Debaixo de chuva apetecia-me escrever-vos sobre o tema "Grândola Vila Morena"...sobre o peso da história, sobre a palavra rescrita na revolta das gentes. Mas não escreverei. Nem sobre esse maravilhoso tema do Zeca, nem sobre outro qualquer pingo de revolução que nos empurre para a inevitável reflexão em torno das políticas que se vêm assumindo, do estado social, da espiral recessiva..., da forma como se abandonaram os princípios norteadores definidos na declaração de Jacques Delors (1996), no âmbito do relatório para a UNESCO da Comissão internacional sobre Educação para o século XXI, intitulado: Educação, um Tesouro a Descobrir. Não vos vou chorar os quatro pilares para a educação, como se de ouro se tratassem...nem vou relembrar a importância de se compreender que NÃO É ESTA A EDUCAÇÃO QUE DEVERÍAMOS TER TRAZIDO para o novo milénio. Ainda assim...entre a força da água que a chuva arrasta brindo-vos com um tesouro.
"Andrea, dei um beijo na boca do meu namorado..." - e os meus olhos brilharam perante tal revelação! Como teria sido, tentei saber, sem que a Sofia se apercebesse o quão divertida estava eu.
"Sabia a frango assado! Porque ele não lavou os dentes e tem este" - abriu a boca e apontou para um molar - "a abanar!"
Ri-me perguntei-lhe se aquele seria o primeiro beijo...ou se era namorado único...que nestas idades os amores vêm e vão da mesma forma com que se acaba um pacote de pastilhas elásticas.
"Na boca é o primeiro...mas nunca fizemos...aquilo..."
Aquilo?!? Aquilo seria...exactamente o quê? Arrisquei...
"Então...aquilo o quê?"
"Aquilo que os mais velhos fazem...de se agarrarem contra a parede. nem sei se é o sexo...e não digas à minha mãe que te disse isto, mas sei que ficam uma data de tempo naquilo! Já vi a minha vizinha da frente. E isso, disse ao Rafael que não fazia. Mas ele também nem sabia o que é...coitado, não tem vizinhas malucas!"

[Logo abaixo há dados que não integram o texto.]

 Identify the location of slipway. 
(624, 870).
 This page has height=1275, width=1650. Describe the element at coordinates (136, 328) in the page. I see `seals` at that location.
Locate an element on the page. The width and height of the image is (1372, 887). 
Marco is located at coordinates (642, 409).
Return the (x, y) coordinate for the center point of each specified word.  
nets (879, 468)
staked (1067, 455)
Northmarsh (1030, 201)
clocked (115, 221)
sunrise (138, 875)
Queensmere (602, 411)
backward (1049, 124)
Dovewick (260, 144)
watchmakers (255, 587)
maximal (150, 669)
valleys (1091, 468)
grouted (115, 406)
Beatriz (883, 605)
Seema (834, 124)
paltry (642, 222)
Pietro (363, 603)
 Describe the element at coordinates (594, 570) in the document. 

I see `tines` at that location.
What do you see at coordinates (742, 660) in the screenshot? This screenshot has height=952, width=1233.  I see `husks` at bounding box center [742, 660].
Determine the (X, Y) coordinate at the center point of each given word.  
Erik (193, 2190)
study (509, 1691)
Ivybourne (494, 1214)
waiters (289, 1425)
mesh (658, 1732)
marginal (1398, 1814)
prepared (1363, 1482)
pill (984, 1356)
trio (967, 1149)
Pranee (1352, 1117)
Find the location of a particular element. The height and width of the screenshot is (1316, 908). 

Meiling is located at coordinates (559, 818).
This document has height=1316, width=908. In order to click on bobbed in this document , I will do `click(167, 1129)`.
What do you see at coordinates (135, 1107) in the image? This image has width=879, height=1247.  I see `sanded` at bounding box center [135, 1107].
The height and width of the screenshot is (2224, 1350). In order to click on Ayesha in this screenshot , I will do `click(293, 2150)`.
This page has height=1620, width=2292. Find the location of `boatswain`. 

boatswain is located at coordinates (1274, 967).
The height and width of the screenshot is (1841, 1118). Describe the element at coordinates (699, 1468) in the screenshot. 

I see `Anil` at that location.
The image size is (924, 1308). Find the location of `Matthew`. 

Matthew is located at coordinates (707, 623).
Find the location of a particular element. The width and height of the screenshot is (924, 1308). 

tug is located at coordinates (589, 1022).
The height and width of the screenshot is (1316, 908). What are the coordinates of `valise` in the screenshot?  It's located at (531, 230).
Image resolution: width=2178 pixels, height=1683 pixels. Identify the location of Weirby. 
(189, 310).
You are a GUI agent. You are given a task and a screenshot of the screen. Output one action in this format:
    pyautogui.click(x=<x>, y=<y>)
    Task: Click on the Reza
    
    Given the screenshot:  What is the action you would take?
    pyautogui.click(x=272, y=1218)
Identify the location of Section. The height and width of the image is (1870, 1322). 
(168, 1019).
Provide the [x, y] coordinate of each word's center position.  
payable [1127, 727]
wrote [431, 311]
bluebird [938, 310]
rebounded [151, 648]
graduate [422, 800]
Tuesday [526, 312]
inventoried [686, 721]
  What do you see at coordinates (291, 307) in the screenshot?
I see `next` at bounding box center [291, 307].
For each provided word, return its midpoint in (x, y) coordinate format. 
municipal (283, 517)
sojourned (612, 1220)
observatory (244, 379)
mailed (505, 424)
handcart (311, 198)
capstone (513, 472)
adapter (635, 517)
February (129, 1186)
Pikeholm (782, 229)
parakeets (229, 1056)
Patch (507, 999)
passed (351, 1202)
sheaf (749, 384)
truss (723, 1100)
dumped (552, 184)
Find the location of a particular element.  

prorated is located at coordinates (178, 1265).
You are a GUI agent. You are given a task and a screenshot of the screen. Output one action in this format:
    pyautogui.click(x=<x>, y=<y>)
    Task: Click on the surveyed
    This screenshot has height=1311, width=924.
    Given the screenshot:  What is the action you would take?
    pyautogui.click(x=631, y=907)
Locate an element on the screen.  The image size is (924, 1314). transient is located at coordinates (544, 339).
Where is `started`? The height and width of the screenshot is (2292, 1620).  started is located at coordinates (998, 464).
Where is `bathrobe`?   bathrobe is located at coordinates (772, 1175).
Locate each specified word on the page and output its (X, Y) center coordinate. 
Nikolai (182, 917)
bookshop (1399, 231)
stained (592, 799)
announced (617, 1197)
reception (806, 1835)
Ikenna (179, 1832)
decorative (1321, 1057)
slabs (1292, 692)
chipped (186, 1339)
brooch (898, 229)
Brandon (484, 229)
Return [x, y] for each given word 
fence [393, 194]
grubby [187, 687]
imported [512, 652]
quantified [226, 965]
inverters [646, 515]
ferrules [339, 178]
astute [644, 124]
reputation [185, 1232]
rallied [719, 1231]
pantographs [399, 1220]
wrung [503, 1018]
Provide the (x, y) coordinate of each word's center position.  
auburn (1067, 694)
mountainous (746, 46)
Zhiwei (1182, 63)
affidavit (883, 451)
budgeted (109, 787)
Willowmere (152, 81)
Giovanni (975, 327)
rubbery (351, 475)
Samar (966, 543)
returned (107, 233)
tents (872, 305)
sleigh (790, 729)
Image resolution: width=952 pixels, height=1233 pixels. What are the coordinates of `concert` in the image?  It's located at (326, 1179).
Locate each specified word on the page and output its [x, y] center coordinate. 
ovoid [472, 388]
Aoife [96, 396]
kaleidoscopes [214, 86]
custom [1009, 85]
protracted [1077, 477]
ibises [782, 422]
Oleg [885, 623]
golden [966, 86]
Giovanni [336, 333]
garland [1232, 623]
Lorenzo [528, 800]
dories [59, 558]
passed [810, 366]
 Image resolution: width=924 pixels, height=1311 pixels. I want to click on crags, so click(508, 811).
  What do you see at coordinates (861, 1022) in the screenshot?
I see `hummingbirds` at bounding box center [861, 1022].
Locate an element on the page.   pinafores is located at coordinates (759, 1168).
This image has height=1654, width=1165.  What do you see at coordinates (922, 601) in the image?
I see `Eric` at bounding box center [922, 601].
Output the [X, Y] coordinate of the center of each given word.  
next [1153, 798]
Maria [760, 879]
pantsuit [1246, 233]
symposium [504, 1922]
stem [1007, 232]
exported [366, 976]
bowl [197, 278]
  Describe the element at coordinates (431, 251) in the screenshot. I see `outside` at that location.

Acenei com a cabeça...e a minha gargalhada explodia...sem que o eco se fizesse sentir... e a Sofia rematou: "Agora vou brincar ao Mata...que a minha amiga quer andar com o Rafael...mas eu comprei-lhe um chocolate e ela disse que preferia muito mais! Oh...e eu também...que agora só volto a dar beijos na boca quando no refeitório for uma comida que eu goste muito!"
Deu-me um abraço lambuzado...rasgou-se-me um sorriso de luz e do alto dos seus sete anos vividos intensamente, reproduzindo modelos que ainda nem compreendeu...fugiu acenando.
E assim segue, silencioso, o currículo oculto no pátio da escola. Até que alguém o veja. Até que alguém o entenda. Até que alguém o legisle.